--- Collected data entries ---
--------------------

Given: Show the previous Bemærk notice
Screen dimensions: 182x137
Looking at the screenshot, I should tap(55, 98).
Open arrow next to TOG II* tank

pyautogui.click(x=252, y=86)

--------------------

--- Exercise objective ---
Retype every record above exactly as it appears.

--- Response box ---
Given: Show the previous Bemærk notice
Screen dimensions: 182x137
Looking at the screenshot, I should tap(55, 98).
Open arrow next to TOG II* tank

pyautogui.click(x=252, y=86)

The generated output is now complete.